Question

A series of lines involving a common level in the spectrum of atomic hydrogen lies at 656.46 nm, 486.27 nm, 434.17 nm, and 410.29 nm. What is the wavelength of the next line in the series? What is the ionization energy of the atom when it is in the lower state of the transitions?

Answer 1

Answer:

1) the wavelength of the next line in the series is 397.2 nm

2) The ionization energy is  3.3996 eV

Explanation:

Step 1: Data given

A series of lines involving a common level in the spectrum of atomic hydrogen lies at 656.46 nm, 486.27 nm, 434.17 nm, and 410.29 nm

Step 2: Calculate n₂

The visible spectrum of light from hydrogen displays four wavelengths, 410 nm, 434 nm, 486 nm, and 656 nm,

1/λ = Rh *(1/n₁² - 1/n₂² )

⇒with λ = the wavelength

⇒with Rh = Rydberg constant for hydrogen, 1.09677583 * 10^7 m

⇒ with n₁ = the principal quantum number of an energy level

⇒with  n₂ = the principal quantum number of an energy level for the atomic electron transition

λ * Rh = n₁²* (n₁+1)² / (2n₁² + 1)

656.46 nm * 109677 cm = n₁²* (n₁+1)² / (2n₁² + 1)

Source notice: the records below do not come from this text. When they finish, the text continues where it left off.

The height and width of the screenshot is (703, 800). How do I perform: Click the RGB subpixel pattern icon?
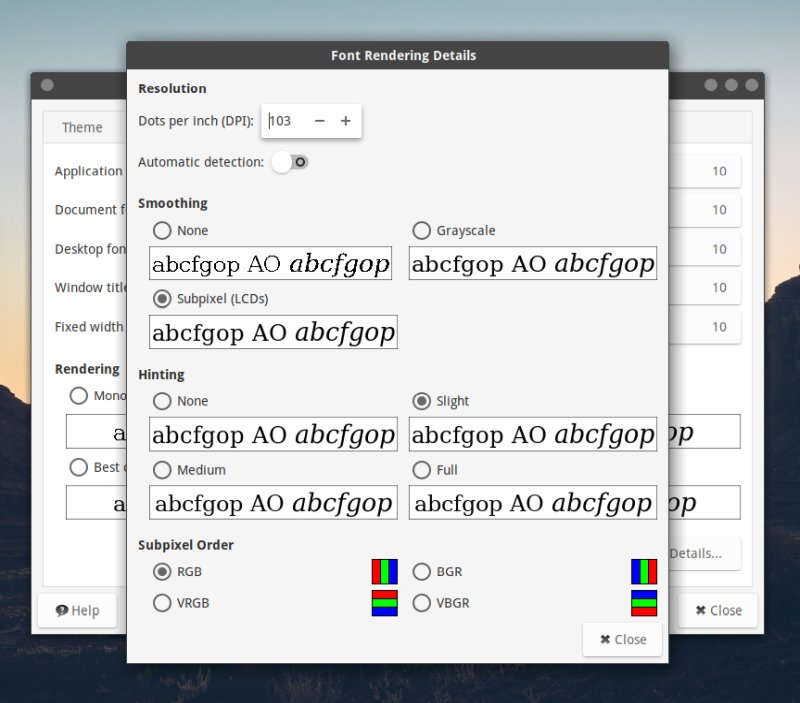383,572
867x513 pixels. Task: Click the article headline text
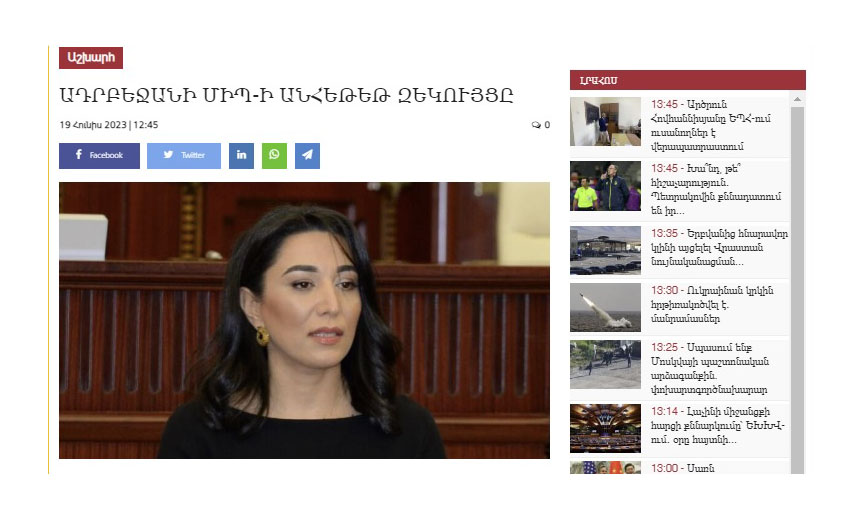pyautogui.click(x=286, y=95)
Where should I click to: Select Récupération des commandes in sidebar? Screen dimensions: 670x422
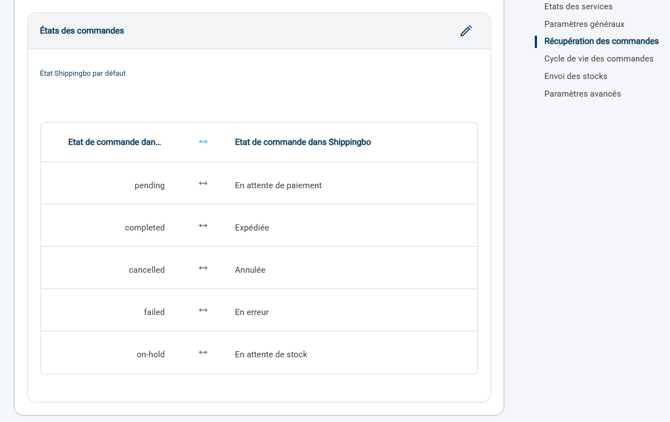601,41
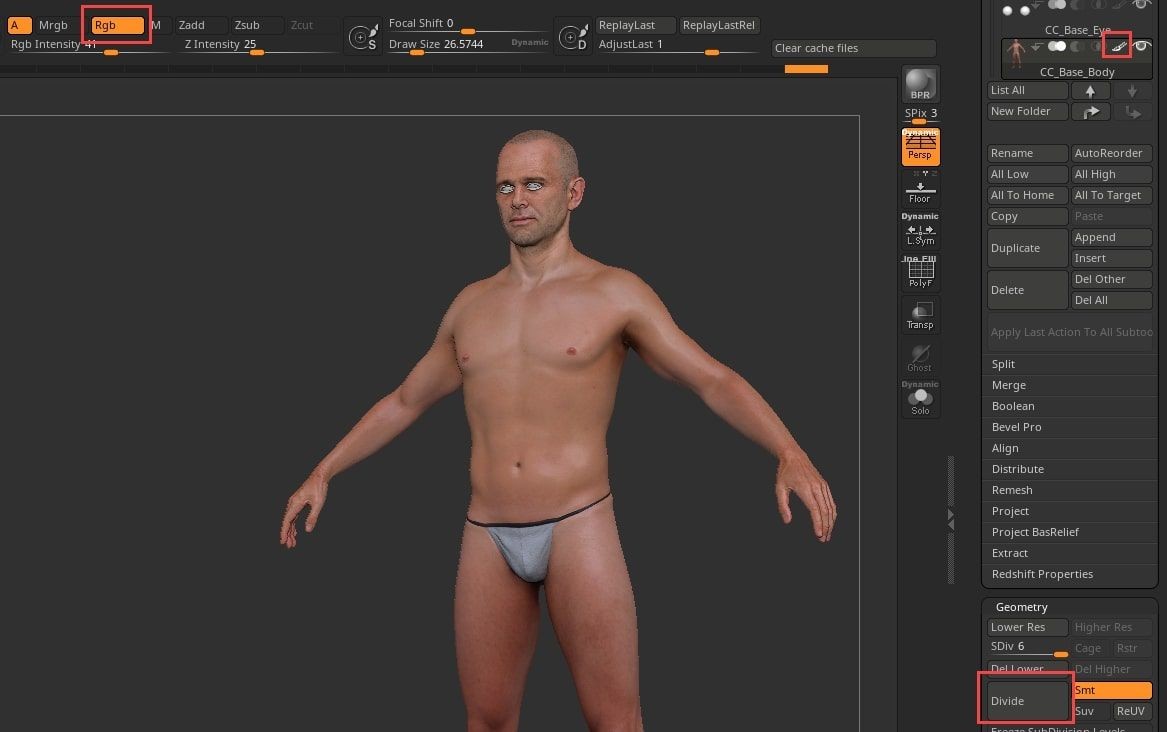The width and height of the screenshot is (1167, 732).
Task: Click the Solo mode icon
Action: [x=919, y=400]
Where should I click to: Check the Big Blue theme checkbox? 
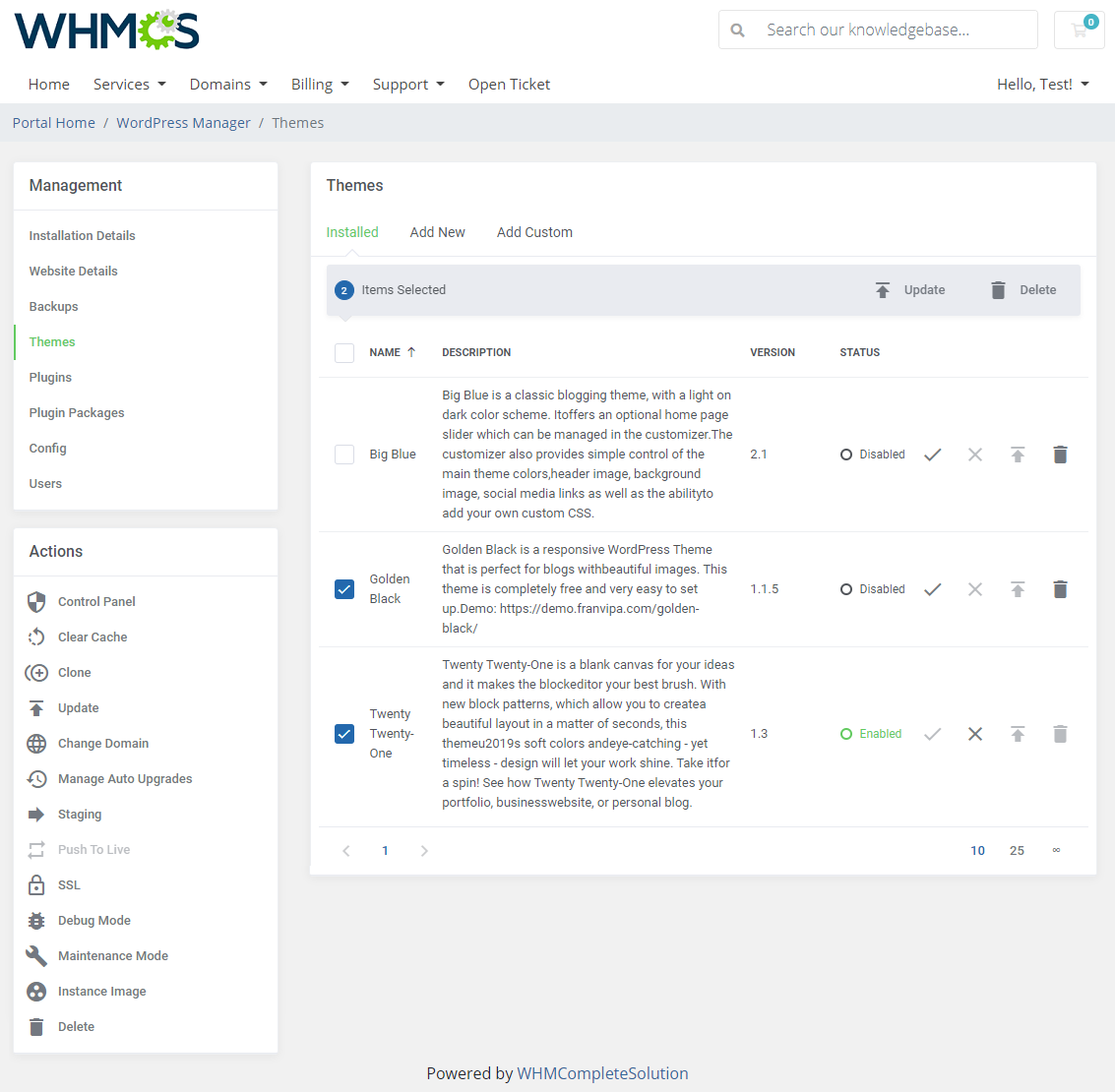344,454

7.20 = n₁²* (n₁+1)² / (2n₁² + 1)

n1 = 2

All those are in the visible spectrum and are called Balmer series, or Balmer lines.

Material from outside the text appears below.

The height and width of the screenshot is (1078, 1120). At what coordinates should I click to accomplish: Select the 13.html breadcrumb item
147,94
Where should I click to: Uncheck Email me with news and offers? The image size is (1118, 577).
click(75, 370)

n1 (the principal quantum number of an energy level) for Balmer series is: n1 = 2

Step 3: calculate he wavelength of the next line in the series?

1/λ = Rh *(1/n₁² - 1/n₂² )

 ⇒with  n₂ = the principal quantum number of an energy level for the atomic electron transition = 7

1/λ = 109677.6 / cm * (1/2² - 1/7²)

1/λ = 109677.6 / cm * (1/4 - 1/51.84)

λ = 397.2 nm

the wavelength of the next line in the series is 397.2 nm

Step 4: What is the ionization energy of the atom when it is in the lower state of the transitions?

The energy required to ionize the atom is:

n₂ → ∞

V∞ = 1/λ = 109677.6 / cm * (1/4 - 0)

V∞ = 109677.6 * 1 eV/ 8065.5 cm-1

V∞ = 27419.25 * 1 eV / 8065.5 cm-1

V∞ = 3.3996 eV

The ionization energy is  3.3996 eV